JINA_API_KEY=your_jina_api_key
GCP_SERVICE_ACCOUNT=your_service_account_json
AI_DEBUG_DIR=path/to/debug/directory  # For saving debug information when AI extraction fails

Processing Configuration: When using the document processors, provide a ProcessingConfig object with your settings:

from doc_parse_convert import ProcessingConfig, ExtractionStrategy

config = ProcessingConfig(
    project_id="your-project-id",
    vertex_ai_location="your-location",
    gemini_model_name="gemini-1.5-flash-002",
    use_application_default_credentials=True,
    toc_extraction_strategy=ExtractionStrategy.NATIVE,
    content_extraction_strategy=ExtractionStrategy.AI
)

Required Tools:
- Pandoc: For EPUB to PDF conversion
- wkhtmltopdf: For HTML to PDF conversion Make sure these tools are installed and available in your system PATH.

Debugging AI Extraction

If you encounter issues with AI extraction, you can enable debugging by setting the AI_DEBUG_DIR environment variable:

# On Windows
$env:AI_DEBUG_DIR = "C:\path\to\debug\directory"

# On Linux/Mac
export AI_DEBUG_DIR=/path/to/debug/directory

When set, the library will save:

Timestamped debug directories for each error
Problematic images that caused API errors
Error details and request information
Complete API error diagnostics

This helps troubleshoot issues with the Vertex AI API, particularly "InvalidArgument" errors related to image sizes or content.

Usage

PDF Content Extraction

from doc_parse_convert import ProcessingConfig, ExtractionStrategy, PDFProcessor

# Configure the processor
config = ProcessingConfig(
    toc_extraction_strategy=ExtractionStrategy.NATIVE,
    content_extraction_strategy=ExtractionStrategy.NATIVE
)

# Process a PDF file
processor = PDFProcessor(config)
processor.load("document.pdf")

# Extract table of contents
chapters = processor.get_table_of_contents()
for chapter in chapters:
    print(f"{chapter.title} (pages {chapter.start_page+1}-{chapter.end_page+1})")
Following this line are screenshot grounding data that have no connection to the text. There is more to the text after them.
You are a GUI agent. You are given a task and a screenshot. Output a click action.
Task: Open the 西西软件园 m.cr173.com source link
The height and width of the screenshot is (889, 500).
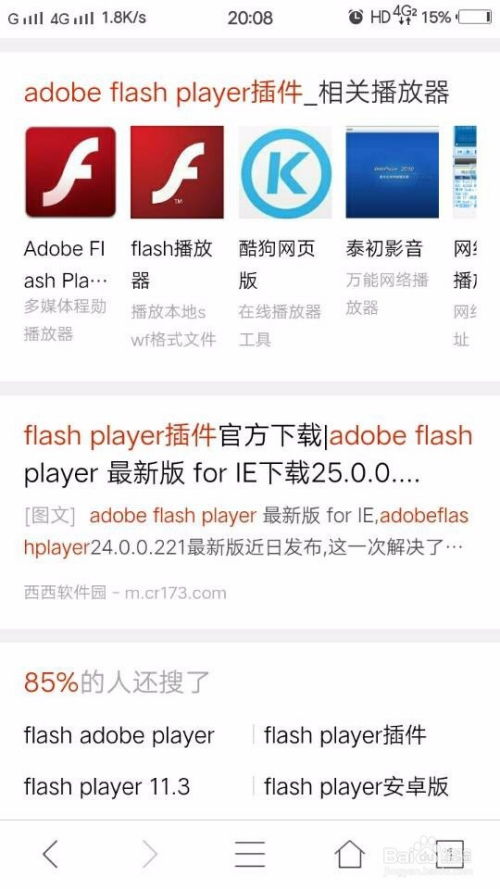point(125,593)
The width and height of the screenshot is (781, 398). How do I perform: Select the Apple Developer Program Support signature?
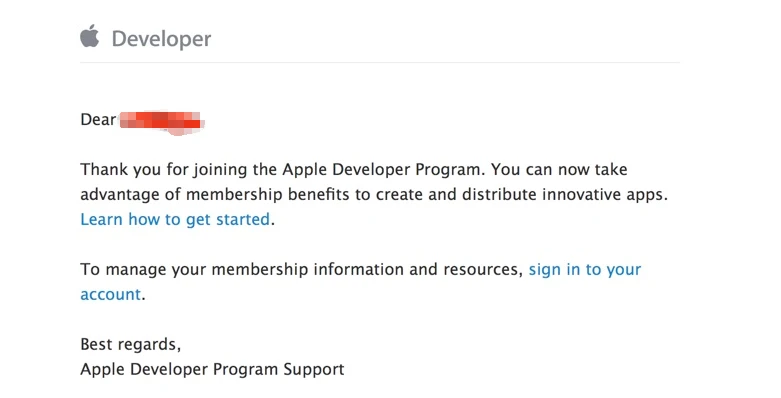pos(212,369)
# Extract content from a specific chapter
chapter_content = processor.extract_chapter_text(chapters[0])

# Don't forget to close the processor when finished
processor.close()

EPUB Conversion

from doc_parse_convert import convert_epub_to_html, convert_epub_to_txt, convert_epub_to_pdf

# Convert EPUB to HTML
html_content = convert_epub_to_html("book.epub")

# Convert EPUB to TXT
text_content = convert_epub_to_txt("book.epub")

# Convert EPUB to PDF
pdf_path = convert_epub_to_pdf("book.epub", output_folder="output_folder")

Converting PDF Pages to Images

from doc_parse_convert.utils.image import ImageConverter

# Using context manager (recommended)
with ImageConverter('document.pdf', format='png') as converter:
    for page_number, page_data in converter:
        with open(f'document_page_{page_number+1}.png', 'wb') as f:
            f.write(page_data)

# Alternative approach
converter = ImageConverter('document.pdf', format='jpg')
try:
    for page_number, page_data in converter:
        with open(f'document_page_{page_number+1}.jpg', 'wb') as f:
            f.write(page_data)
finally:
    converter.close()

Document Structure Extraction

from doc_parse_convert import ProcessingConfig, PDFProcessor, DocumentStructureExtractor

# Configure the processor
config = ProcessingConfig(
    toc_extraction_strategy=ExtractionStrategy.NATIVE
)

# Process a PDF file
processor = PDFProcessor(config)
processor.load("document.pdf")

# Extract hierarchical document structure with page ranges
structure_extractor = DocumentStructureExtractor(processor)
document_structure = structure_extractor.extract_structure()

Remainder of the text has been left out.